Y ahora, madame Blanchard, si quiere oírlo, voy a la parte extraña de la historia, la que recordé cuando usted dijo que sus sábanas estaban hechizadas. Porque en aquel lugar la cocinera era una mujer del mismo color que yo y, como yo, con mucha sangre francesa, exactamente igual, e igual que yo, había vivido siempre entre personas que hacían encantamientos. Pero ella tenía un corazón muy duro, ayudaba a la alcahueta en todo, le gustaba observar todo lo que ocurría para irle luego con cuentos sobre las muchachas. La alcahueta confiaba en ella por encima de todo, y le dijo: «Y bien, ¿dónde puedo encontrar a esa fulana?», porque ella había desaparecido completamente de la calle Basin antes de que la alcahueta empezara a pedir a la policía que se la llevara de regreso. «Bien —dijo la cocinera—, conozco un encantamiento que funciona aquí en Nueva Orleans, las mujeres de color lo practican para hacer regresar a sus hombres; en siete días vuelven, muy felices de quedarse sin saber por qué, hasta su enemigo volverá a usted convencido de ser su amigo. Por cierto es un encantamiento de Nueva Orleans, dicen que no tiene efecto ni siquiera al otro lado del río». Y entonces lo hicieron exactamente como decía la cocinera.
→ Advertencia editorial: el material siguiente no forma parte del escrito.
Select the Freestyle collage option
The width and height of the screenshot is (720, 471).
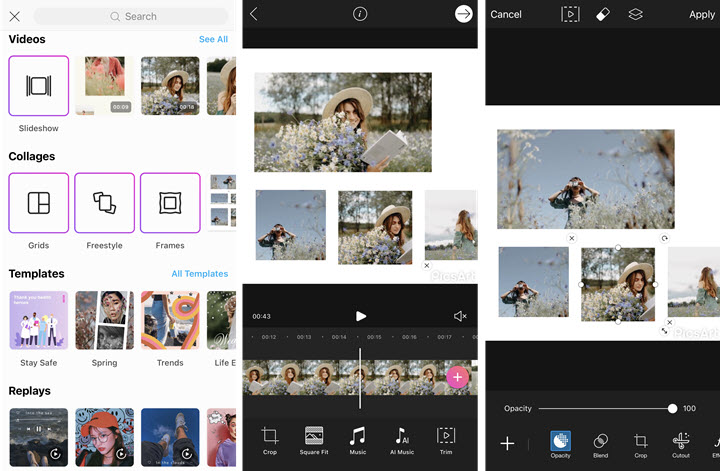tap(104, 203)
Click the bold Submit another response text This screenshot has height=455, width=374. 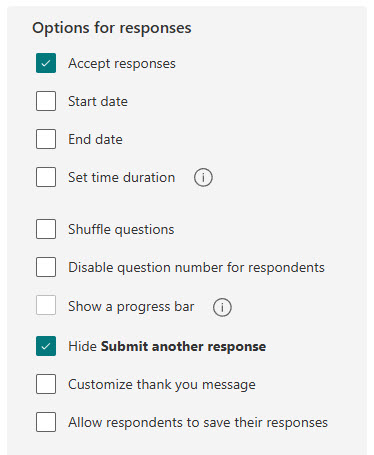(184, 347)
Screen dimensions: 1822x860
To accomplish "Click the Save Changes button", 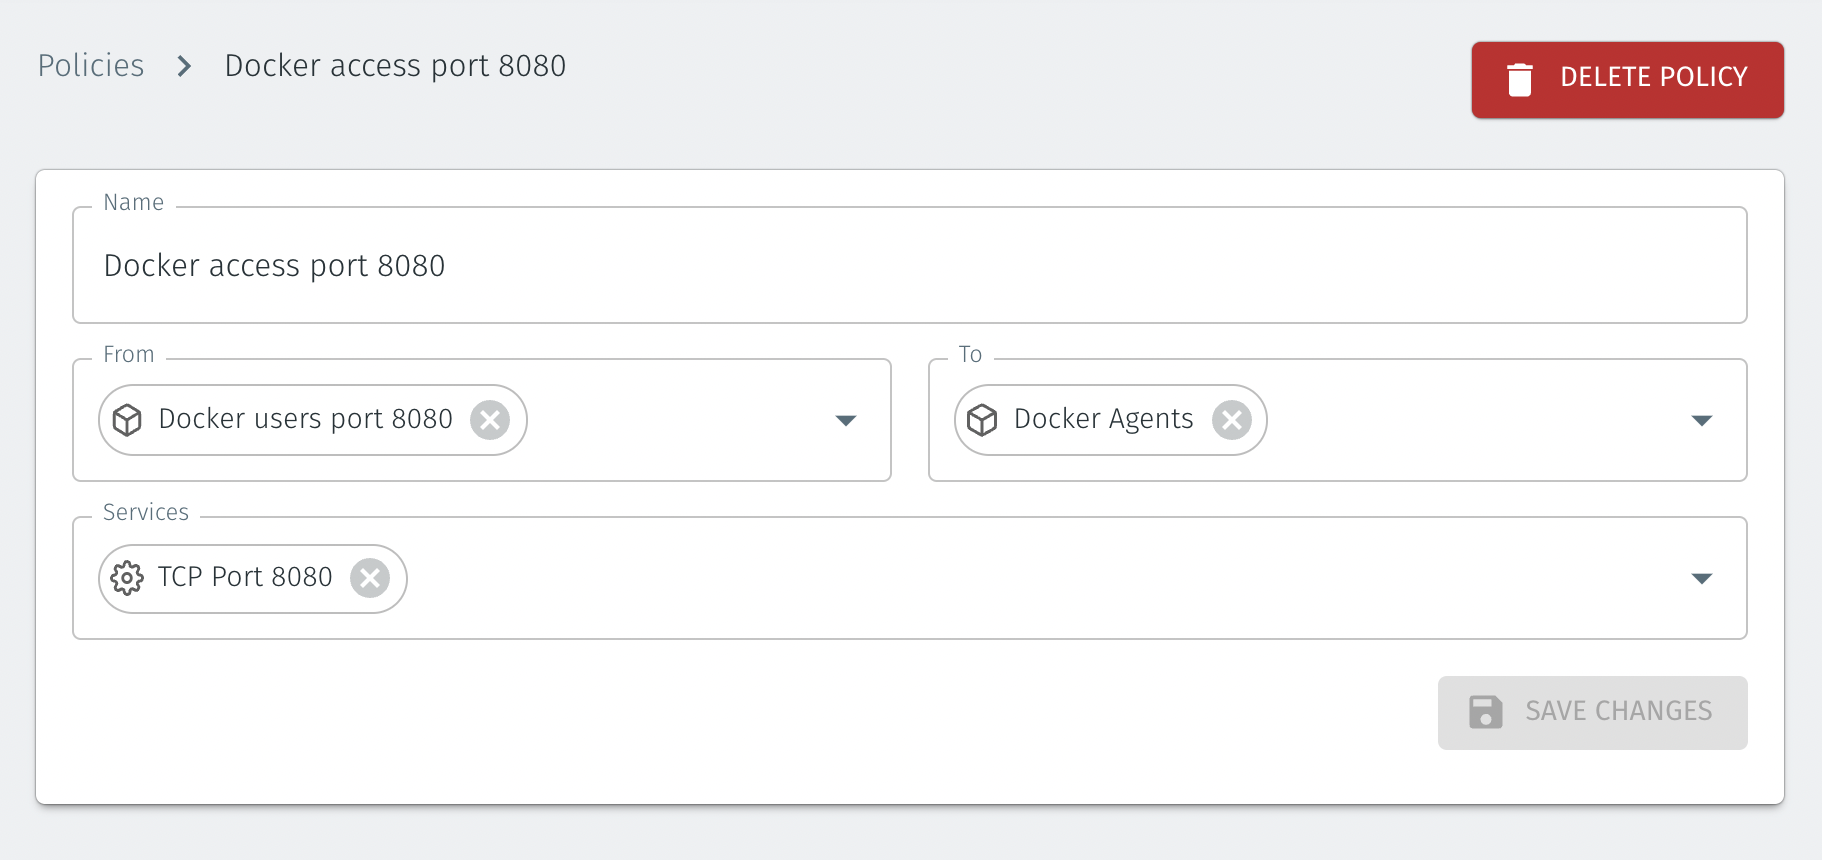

Cogieron el orinal de aquella muchacha de debajo de su cama y en él mezclaron con agua y leche todo lo que de ella quedaba por allí: el pelo de su cepillo, el polvo facial de la borla e incluso trocitos de sus uñas que encontraron cerca de los bordes de la alfombra en que solía sentarse para cortarse las uñas de las manos y de los pies, metieron las sábanas con sangre de ella en el agua, y la cocinera repetía sin parar algo encima de aquello en voz baja; yo no alcanzaba a oírlo todo, pero, al final, le dijo a la alcahueta: «Ahora escupa dentro», y la alcahueta escupió; después la cocinera dijo: «Cuando ella regrese, será polvo bajo sus pies».

Madame Blanchard cerró su botella de perfume haciendo un suave ruido. «Sí, ¿y qué más?».

Luego, al cabo de siete noches, la muchacha regresó y se la veía muy enferma, con las mismas ropas y todo, pero feliz de estar allí. Uno de los hombres dijo: «¡Bienvenida a casa, Ninette!», y cuando ella intentó decirle algo a la alcahueta, esta dijo: «¡Calla y sube a vestirte!». Entonces, Ninette, esa muchacha, dijo: «Bajaré en un minuto». Y después de aquello, vivió allí tan tranquila.